Investigator affiliations: Hosp. Cochin, Paris, France; Methodist HS, Dallas, TX; Metro. Research, Fairfax, VA; Research Inst., Springfield, MA; Univ. Colorado, Aurora, CO; Options Health Research, Tulsa, OK; CHU H. Mondor, Creteil, France; Yale, New Haven, CT; Hop. Braboios, Vandoeuvre les Nancy, France; Alabama Liver & Digestive Sp, Montgomery, AL; JJ Peters VAMC, Bronx, NY; Healthcare Research Consult, Tulsa, OK; Mercy Medcal Ctr, Baltimore, MD; Carolinas Ctr. Liver Disease Research, Statesville, CT; BMS, Wallingford, CT.

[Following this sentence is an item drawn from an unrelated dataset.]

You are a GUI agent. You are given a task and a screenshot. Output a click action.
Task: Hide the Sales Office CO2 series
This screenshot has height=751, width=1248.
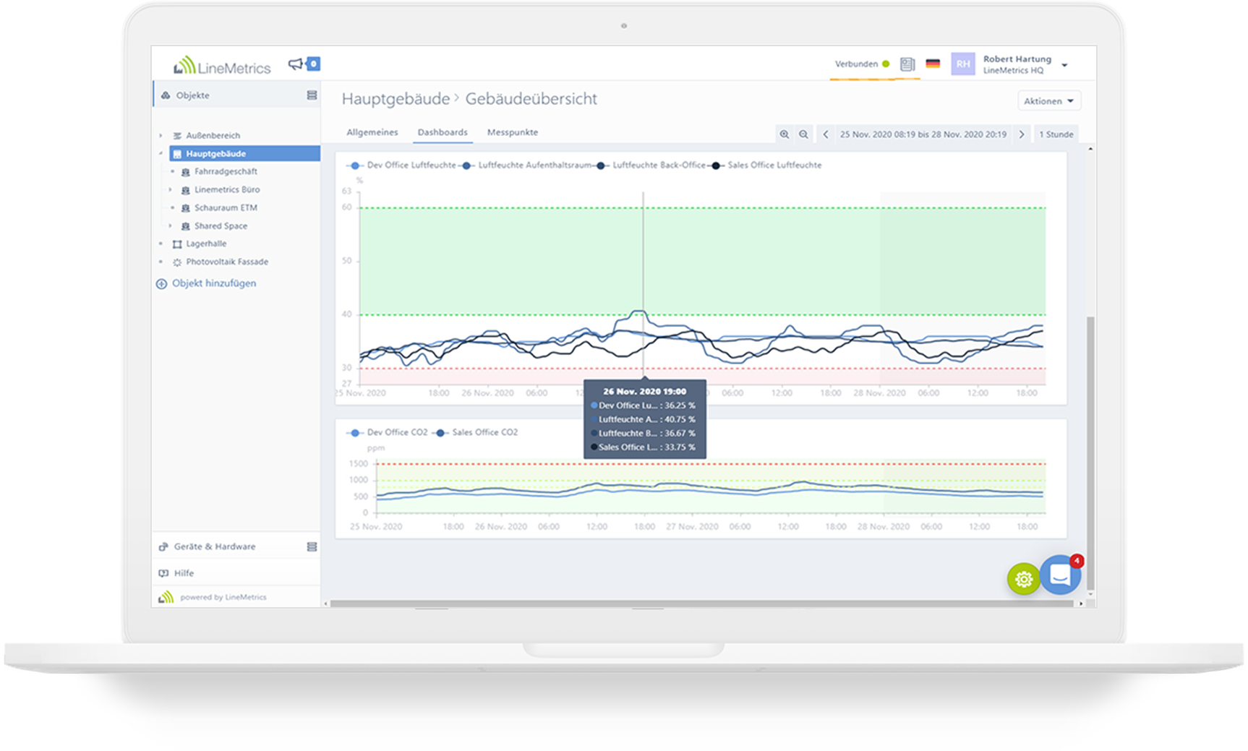pyautogui.click(x=484, y=432)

S Pol, RH Ghalib, VK Rustgi, et al. High Rates of SVR24 for BMS-790052, a NS5A Replication Complex Inhibitor, in Combination with Peg-IFNα-2A and Ribavirin: Phase 2A Trial in Treatment-Naive HCV-Genotype 1 Subjects. Interscience Conference on Antimicrobial Agents and Chemotherapy (ICAAC 2011). Chicago, September 17-20, 2011. Abstract H1-376.
Bristol-Myers Squibb. BMS-790052 Plus Peginterferon Alfa and Ribavirin Demonstrated up to 83% Sustained Virologic Response 24 Weeks Post-Treatment (SVR24) in Phase II Study of Genotype 1 Hepatitis C Patients. Press release. September 17, 2011.